The reproducibility of the method was evaluated through intra-group and inter-group repeatability tests of the multiplex qPCR, using mixtures of the recombinant plasmid standards at concentrations of 1 × 10³ copies/μL, 1 × 10⁵ copies/μL, and 1 × 10⁷ copies/μL as templates. The results showed that the CVs for the intra-group repeatability test ranged from 0.08% to 0.78%, while the CVs for the inter-group repeatability test ranged from 0.17% to 0.69%. All CVs were below 1%, indicating that the assay demonstrates strong reproducibility (Table 4).
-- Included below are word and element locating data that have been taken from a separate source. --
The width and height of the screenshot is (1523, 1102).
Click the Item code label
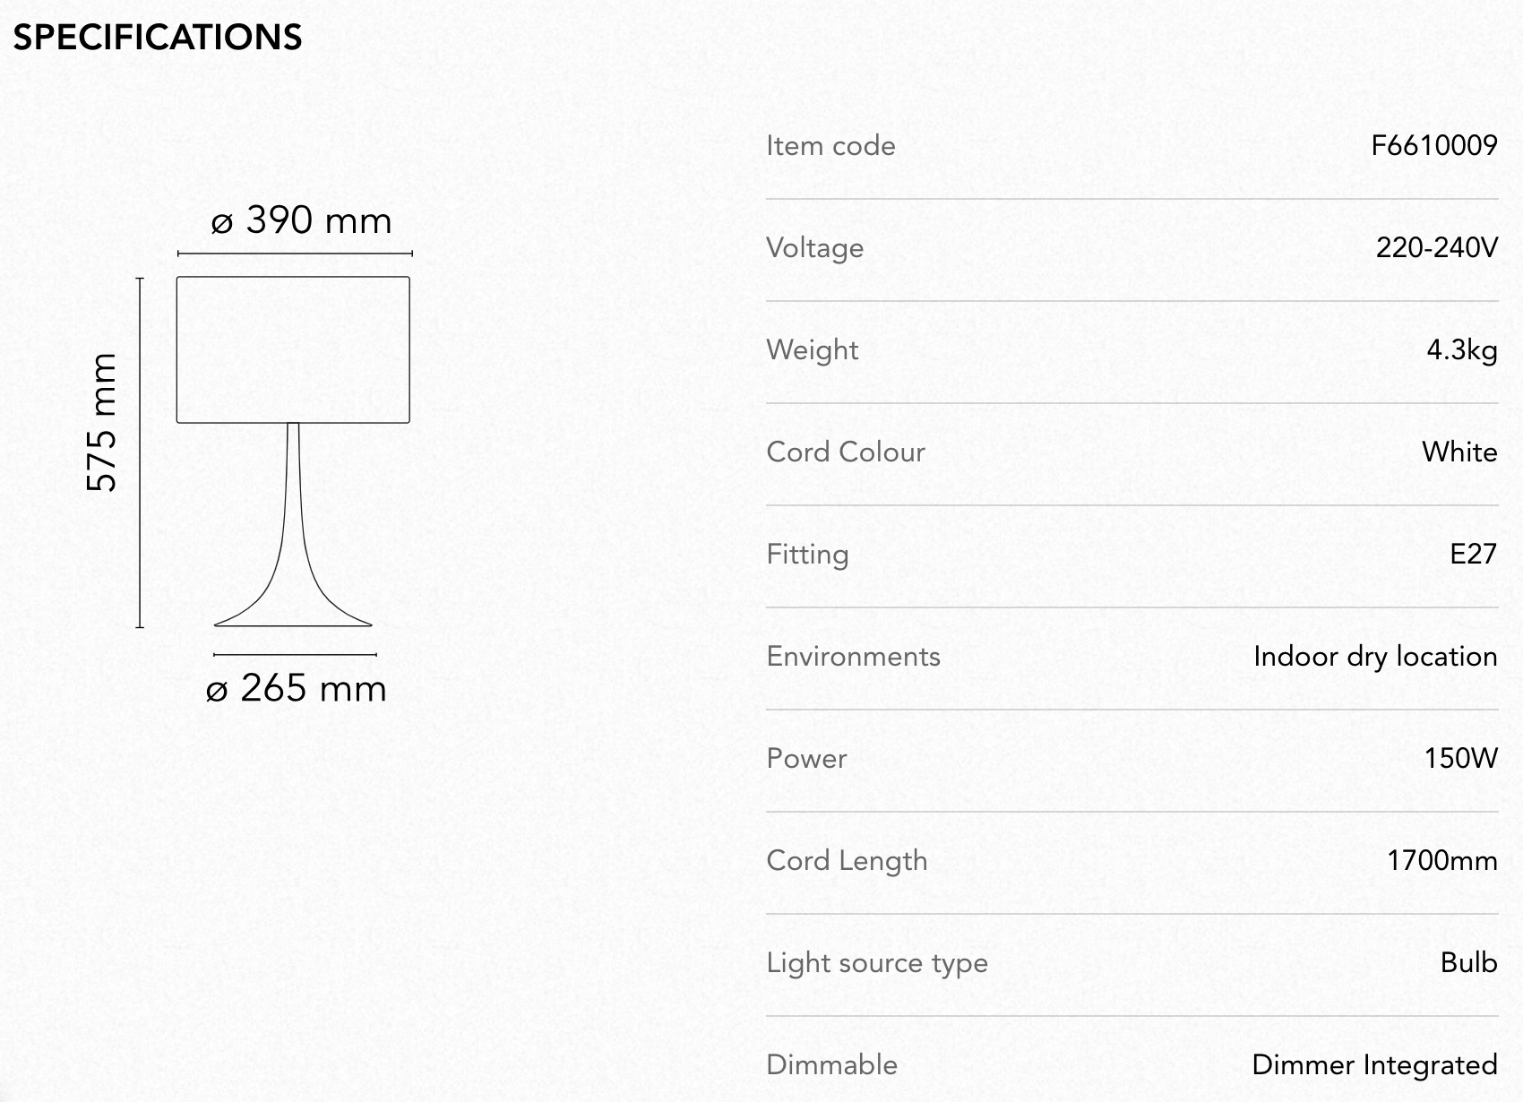830,145
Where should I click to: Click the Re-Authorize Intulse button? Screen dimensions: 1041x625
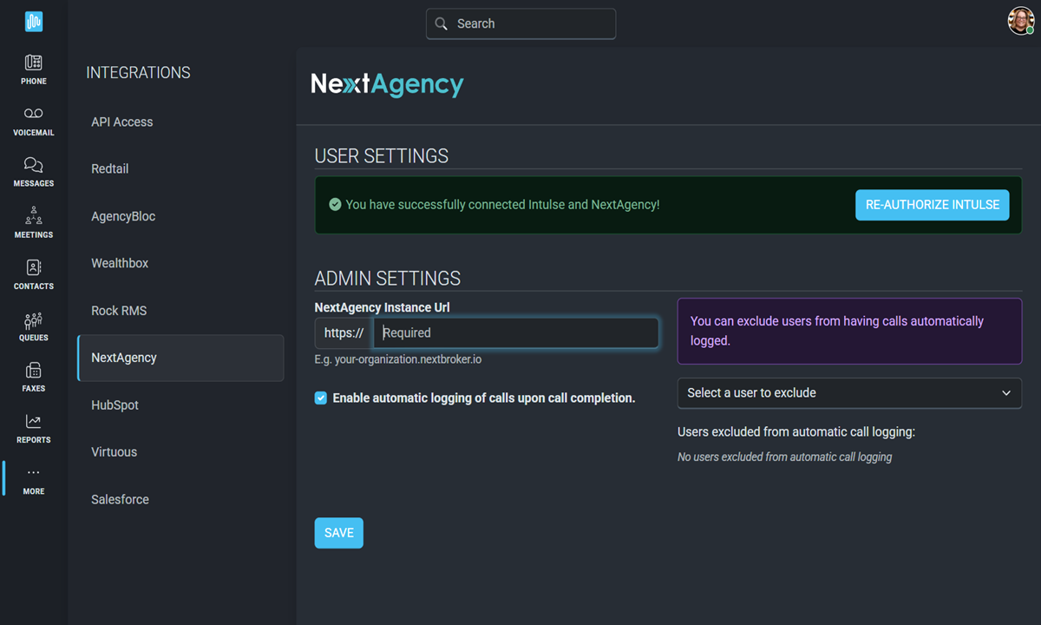pyautogui.click(x=932, y=205)
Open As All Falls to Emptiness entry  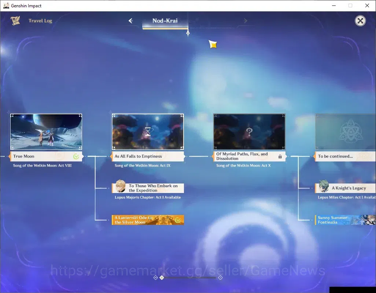[x=148, y=156]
3.7. Spike-In Experiment Results

Three independent spike-in experiments were performed to evaluate the extraction efficiency and qPCR inhibition for all three Pneumocystis targets. As shown in Figure 4, the amplification curves of Groups E, F, and G almost completely overlapped, indicating similar amplification kinetics across all conditions. The curves of Group E (matrix + plasmid after extraction) and Group F (plasmid only) were nearly identical, demonstrating no detectable PCR inhibition. Furthermore, the curves of Group G (extract from spiked matrix samples) also overlapped with those of Groups E and F, confirming that the extraction process did not compromise target recovery. All negative controls (Groups H, I, J) remained negative across all replicates. These results confirm that the sample processing protocol efficiently recovers target nucleic acids from lung tissue and BALF without significant inhibition or contamination.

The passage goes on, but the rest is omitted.